After the excitement generated by last year's holiday-season sales of Guaraldi's soundtrack to A Charlie Brown Christmas, the question was whether the results would be as spectacular this year.
Not quite ... but still very impressive.
Three Billboard charts held our attention this year:
• The Billboard 200, which tracks album sales across all platforms (the formula being 1,500 on-demand audio and/or video song streams = 10 tracks sales = 1 album sale);
• Billboard's Top Album Sales, which preserves the traditional methodology of counting solely pure album sales (which is where all those variant vinyl LPs play an important role); and
• Billboard's Hot 100, which tracks the popularity of individual songs.
Last year, A Charlie Brown Christmas rose to #6 on the Billboard 200. So, how did it do this year?
The album entered the chart (once again, a "re-entry") for the week of November 19, at #90. It quickly rose to #43 the following week, and then #17 on December 3. It entered the top 10 — at #10 — the next week, but dropped to #12 on December 17. Then it rallied, and rose to #9 on December 24 ... and then #8 on December 31. Alas, that proved to be its peak, as it dropped back to #10 during the week of January 7.

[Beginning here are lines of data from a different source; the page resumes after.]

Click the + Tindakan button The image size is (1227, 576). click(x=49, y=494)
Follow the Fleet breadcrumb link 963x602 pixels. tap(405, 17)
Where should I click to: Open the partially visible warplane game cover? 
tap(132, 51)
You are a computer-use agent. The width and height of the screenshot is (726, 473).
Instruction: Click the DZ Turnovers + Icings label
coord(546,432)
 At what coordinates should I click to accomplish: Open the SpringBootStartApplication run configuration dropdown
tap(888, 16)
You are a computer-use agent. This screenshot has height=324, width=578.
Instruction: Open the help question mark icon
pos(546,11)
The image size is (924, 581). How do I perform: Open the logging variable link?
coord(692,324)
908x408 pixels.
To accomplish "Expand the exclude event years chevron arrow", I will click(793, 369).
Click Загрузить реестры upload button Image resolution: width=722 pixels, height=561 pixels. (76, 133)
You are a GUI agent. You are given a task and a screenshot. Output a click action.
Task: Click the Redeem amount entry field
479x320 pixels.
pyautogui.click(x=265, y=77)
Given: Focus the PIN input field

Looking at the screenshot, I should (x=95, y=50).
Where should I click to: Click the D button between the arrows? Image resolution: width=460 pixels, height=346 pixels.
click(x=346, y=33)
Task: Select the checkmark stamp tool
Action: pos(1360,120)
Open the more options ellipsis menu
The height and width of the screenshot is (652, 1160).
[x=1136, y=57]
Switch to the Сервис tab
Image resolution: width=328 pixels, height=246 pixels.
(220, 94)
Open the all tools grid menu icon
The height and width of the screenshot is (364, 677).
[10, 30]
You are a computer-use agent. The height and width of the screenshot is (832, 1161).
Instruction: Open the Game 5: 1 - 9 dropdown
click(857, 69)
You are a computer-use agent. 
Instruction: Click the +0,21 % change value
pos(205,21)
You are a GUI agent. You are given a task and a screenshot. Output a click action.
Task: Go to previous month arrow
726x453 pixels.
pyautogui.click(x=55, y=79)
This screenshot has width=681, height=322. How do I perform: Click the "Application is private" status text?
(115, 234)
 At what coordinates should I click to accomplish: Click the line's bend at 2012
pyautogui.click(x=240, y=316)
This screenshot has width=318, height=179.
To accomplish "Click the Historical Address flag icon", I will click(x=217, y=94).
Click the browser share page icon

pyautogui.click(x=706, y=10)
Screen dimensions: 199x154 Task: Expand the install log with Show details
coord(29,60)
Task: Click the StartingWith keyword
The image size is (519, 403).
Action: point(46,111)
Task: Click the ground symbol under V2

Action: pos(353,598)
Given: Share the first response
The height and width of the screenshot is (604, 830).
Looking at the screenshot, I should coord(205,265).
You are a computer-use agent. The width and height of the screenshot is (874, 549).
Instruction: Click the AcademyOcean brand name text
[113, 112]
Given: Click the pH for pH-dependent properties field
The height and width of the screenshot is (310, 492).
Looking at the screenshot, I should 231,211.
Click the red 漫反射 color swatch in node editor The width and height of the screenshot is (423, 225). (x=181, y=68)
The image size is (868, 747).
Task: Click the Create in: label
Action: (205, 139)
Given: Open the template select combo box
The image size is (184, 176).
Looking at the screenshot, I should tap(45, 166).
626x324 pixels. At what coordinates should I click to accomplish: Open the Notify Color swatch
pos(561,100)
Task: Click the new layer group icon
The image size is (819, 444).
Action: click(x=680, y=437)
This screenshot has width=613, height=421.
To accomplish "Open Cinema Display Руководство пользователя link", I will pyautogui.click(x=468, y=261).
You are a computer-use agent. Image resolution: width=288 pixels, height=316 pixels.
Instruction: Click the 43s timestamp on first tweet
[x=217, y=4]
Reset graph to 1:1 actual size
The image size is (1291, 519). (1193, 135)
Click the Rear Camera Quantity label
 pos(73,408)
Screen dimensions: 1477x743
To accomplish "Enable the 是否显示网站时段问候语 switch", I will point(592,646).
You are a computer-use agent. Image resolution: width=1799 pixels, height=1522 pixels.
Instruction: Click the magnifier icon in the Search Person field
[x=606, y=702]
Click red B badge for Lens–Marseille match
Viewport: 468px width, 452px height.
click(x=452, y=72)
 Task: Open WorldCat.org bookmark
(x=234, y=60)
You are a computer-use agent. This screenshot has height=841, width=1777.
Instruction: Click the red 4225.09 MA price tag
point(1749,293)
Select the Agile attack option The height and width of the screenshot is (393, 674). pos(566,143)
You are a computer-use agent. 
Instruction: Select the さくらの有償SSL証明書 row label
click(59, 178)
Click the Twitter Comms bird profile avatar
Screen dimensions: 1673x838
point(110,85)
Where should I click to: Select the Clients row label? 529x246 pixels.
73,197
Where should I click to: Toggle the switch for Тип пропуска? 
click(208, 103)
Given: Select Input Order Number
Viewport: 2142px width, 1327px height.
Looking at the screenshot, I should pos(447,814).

Ah, but the news was much better in the Top Album Sales chart, where A Charlie Brown Christmas entered at #11 on December 3. It rose to #7 the following week, and then to #5 on December 17 ... which surpassed the previous year's peak position (#6). But Vince wasn't finished; his album hit #2 (!) on December 24, trailing behind only Taylor Swift's Midnight.
We held our breath, and wondered ... could Charlie Brown overtake Ms. Swift the following week?
(Highly unlikely. A Charlie Brown Christmas sold 17,000 units that week, to achieve its #2 status ... while Midnight's sales were in the low six figures.)
Alas, A Charlie Brown Christmas dropped to #3 on December 31, and then to #8 on January 7.
UPDATE: It dropped to #40, for the week ending January 14. (Guaraldi vanished from the other two charts.)
The Hot 100 chart offered a bit of solace. "Linus and Lucy" popped up for one week, at #49 on December 31, giving that tune its second run on this chart, following the previous year's surprise appearance (at #37). It disappeared on January 7, when "Christmas Time Is Here" debuted, at #50. It, too, did better the previous year, with a two-week run (#48, then #41).
Albeit a bit disappointing, we must put this chart action in perspective; we're talking about music that was produced almost seven decades ago, by a jazz artist who's been dead for almost half a century. If that isn't unprecedented, it's certainly astonishing!